=== Source document ===

These and other objects of the invention will become apparent to
those skilled in the art upon the reading and understanding of this
specification.
SUMMARY OF THE INVENTION
In accordance with the invention, a monopolar membrane cell
incorporating an anode disposed in an anode chamber, a cathode
disposed in a cathode chamber and an hydraulically impermeable ion
exchange membrane has its respective anode and cathode chambers
defined by a formed metal pan having an electrolyte resistant metal
forming the interior surface thereof and a relatively highly
conductive metal forming the exterior surface thereof characterized
in that the electrolyte resistant metal and the highly conductive
metal for both the anode and the cathode pans are a laminate
material.
Further in accordance with the invention, the anode pan as
previously described is constructed of a metal laminate having a
valve metal or alloy thereof disposed on its inner surface and the
highly conductive metal which is laminated thereto such as aluminum
or copper or alloys thereof.

=== Provided data ===

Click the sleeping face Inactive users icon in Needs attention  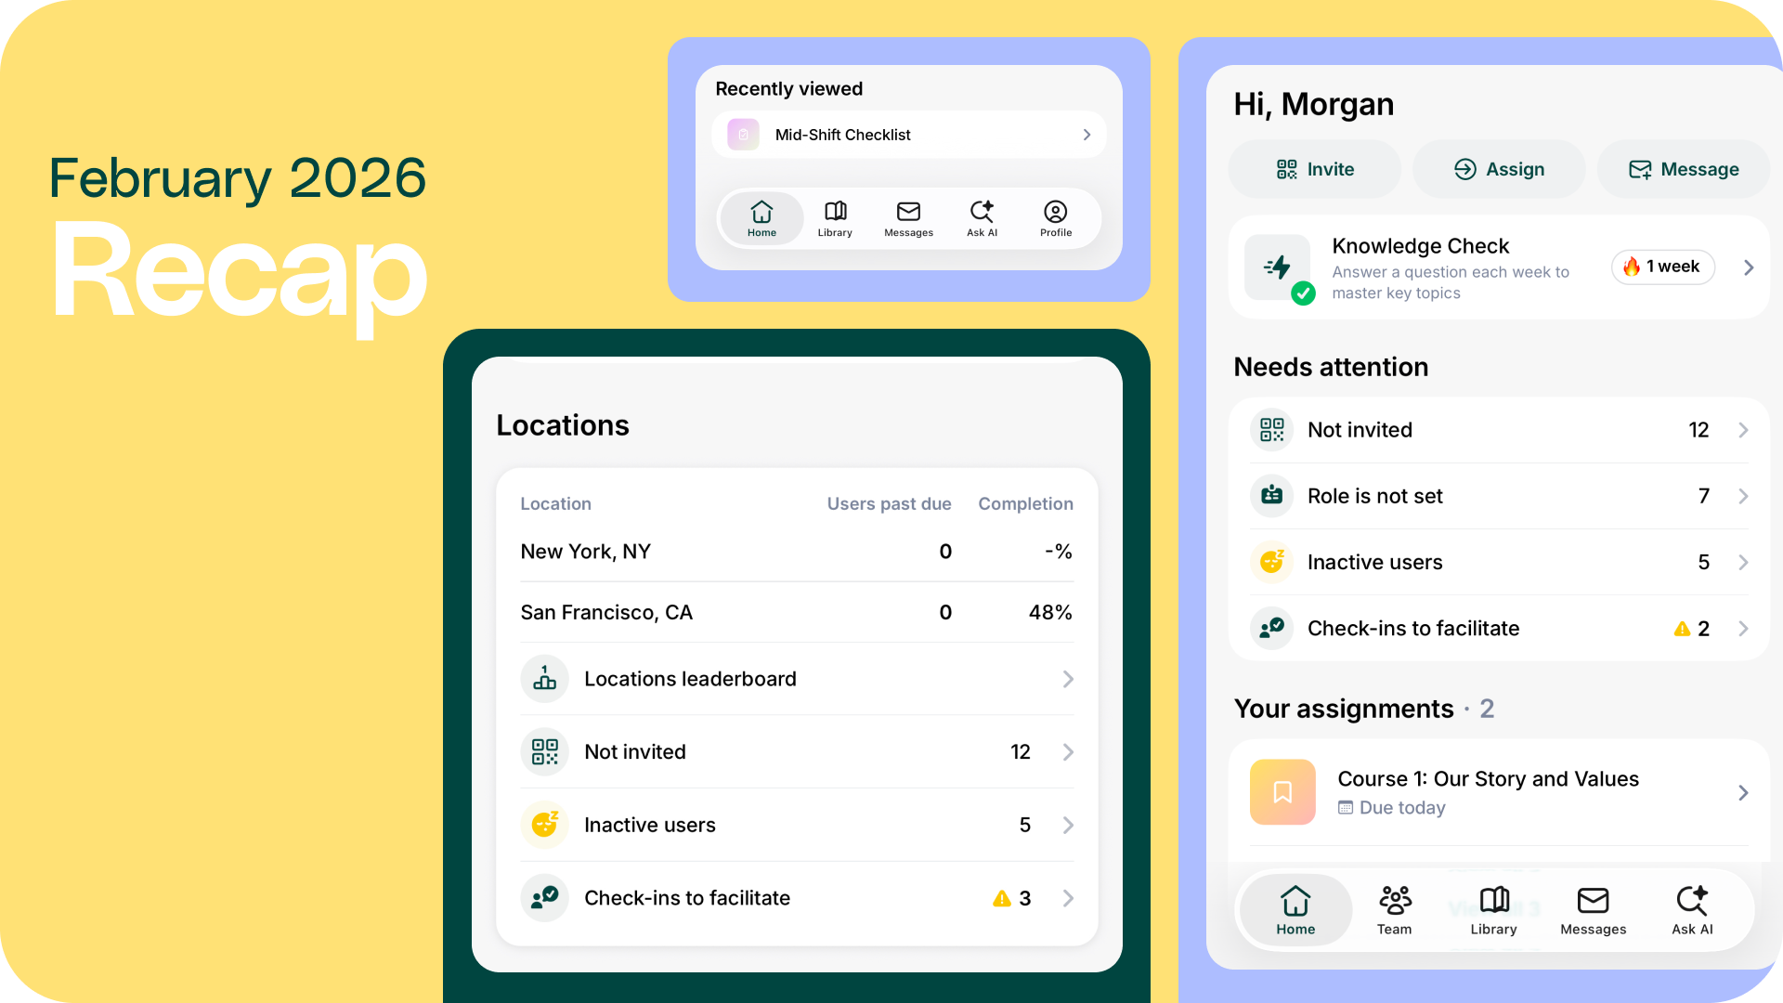coord(1271,562)
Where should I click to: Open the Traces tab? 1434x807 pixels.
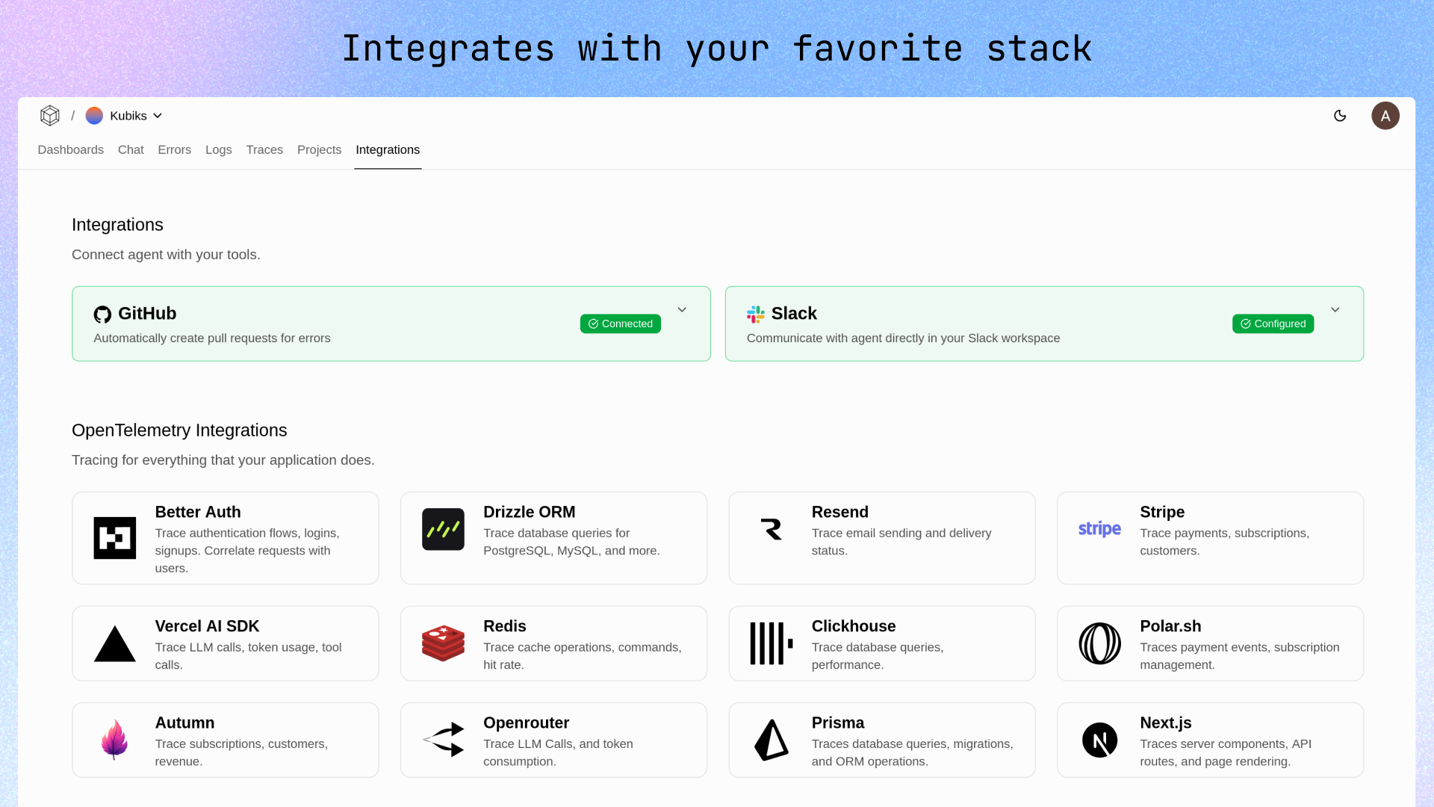pos(264,149)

===

The tasks:
1. Print the part of the patent excerpt starting with "Further in accordance" and going on through "or alloys thereof.".
2. According to the patent excerpt, which metals are given as examples of the highly conductive metal laminated to the anode pan?
3. Go on with the patent excerpt from its last sentence.

Responses by task:
1.
Further in accordance with the invention, the anode pan as
previously described is constructed of a metal laminate having a
valve metal or alloy thereof disposed on its inner surface and the
highly conductive metal which is laminated thereto such as aluminum
or copper or alloys thereof.

2. Aluminum or copper, or alloys thereof.

3.
Further in accordance with the invention, the cathode pan as
previously described is constructed of a laminated material having
an inner surface which is formed of a thin sheet of iron, steel,
stainless steel and the like which is laminated to the outer
surface comprising a relatively thick layer of a highly conductive
metal such as aluminum or copper.
Still further in accordance with the invention, the anode and
cathode pans as previously described are stamped on a common die
and incorporate inwardly projecting indentations which act as both
mounting points for the respective anodes and cathodes and serve to
rigidize the pan structure.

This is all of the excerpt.